**Given text**
In July 2012, more than 600 different users posted a comment;
since March 2012, about 1600 different users;
since October 2011 — 2300;
since May 2011 — 2900;
since December 2010 — 3400;
since May 2010 — 3900;
since August 2009 — 4400.
Since the beginning, including the comments imported from Overcoming Bias, with some duplicates (people sometimes re-registered with different usernames when moving to LW, and the same username on Overcoming Bias was imported as multiple different usernames on LW if it corresponded to different emails), comments were posted under about 7500 different usernames.
Of the 4400 users who commented since August 2009, 1390 have written at least 10 comments;
900 users — at least 25 comments;
630 users — at least 50 comments;
429 users — at least 100 comments;
225 users — at least 250 comments;
134 users — at least 500 comments;
57 users — at least 1000 comments;
13 users — at least 2500 comments.
Wedrifid has written more than 10000 comments.
(Based on a wget'ed dump of all LW comments.)
One flaw: You're not locating anywhere near all of the people that registered using this method because I bet a lot of people have never commented. In one website's database that I've got access to, almost 70% of the users register without ever doing the expected main activity. Unless you spider your copy of all the comments to cache home pages, follow the links off of friends lists and include other links to home pages around the internet (like Google does, which is why I chose Google instead of wget), you're probably missing a huge proportion of the profiles. You may argue that counting active users is more relevant than counting total members, but these guys might be voting on our posts and comments, and if they outnumber us, they've got more influence over the content than we do.

**Supplied material**
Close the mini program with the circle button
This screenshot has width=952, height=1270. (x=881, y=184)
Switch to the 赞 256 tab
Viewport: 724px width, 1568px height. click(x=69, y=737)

**Exercise task 1**
In the text about commenter counts, which user has written more than 10000 comments?
**Exercise task 2**
Please copy the passage of the text about commenter counts, starting at "Since the beginning, including" and ending at "than 10000 comments.".

**Correct answer 1**
Wedrifid

**Correct answer 2**
Since the beginning, including the comments imported from Overcoming Bias, with some duplicates (people sometimes re-registered with different usernames when moving to LW, and the same username on Overcoming Bias was imported as multiple different usernames on LW if it corresponded to different emails), comments were posted under about 7500 different usernames.
Of the 4400 users who commented since August 2009, 1390 have written at least 10 comments;
900 users — at least 25 comments;
630 users — at least 50 comments;
429 users — at least 100 comments;
225 users — at least 250 comments;
134 users — at least 500 comments;
57 users — at least 1000 comments;
13 users — at least 2500 comments.
Wedrifid has written more than 10000 comments.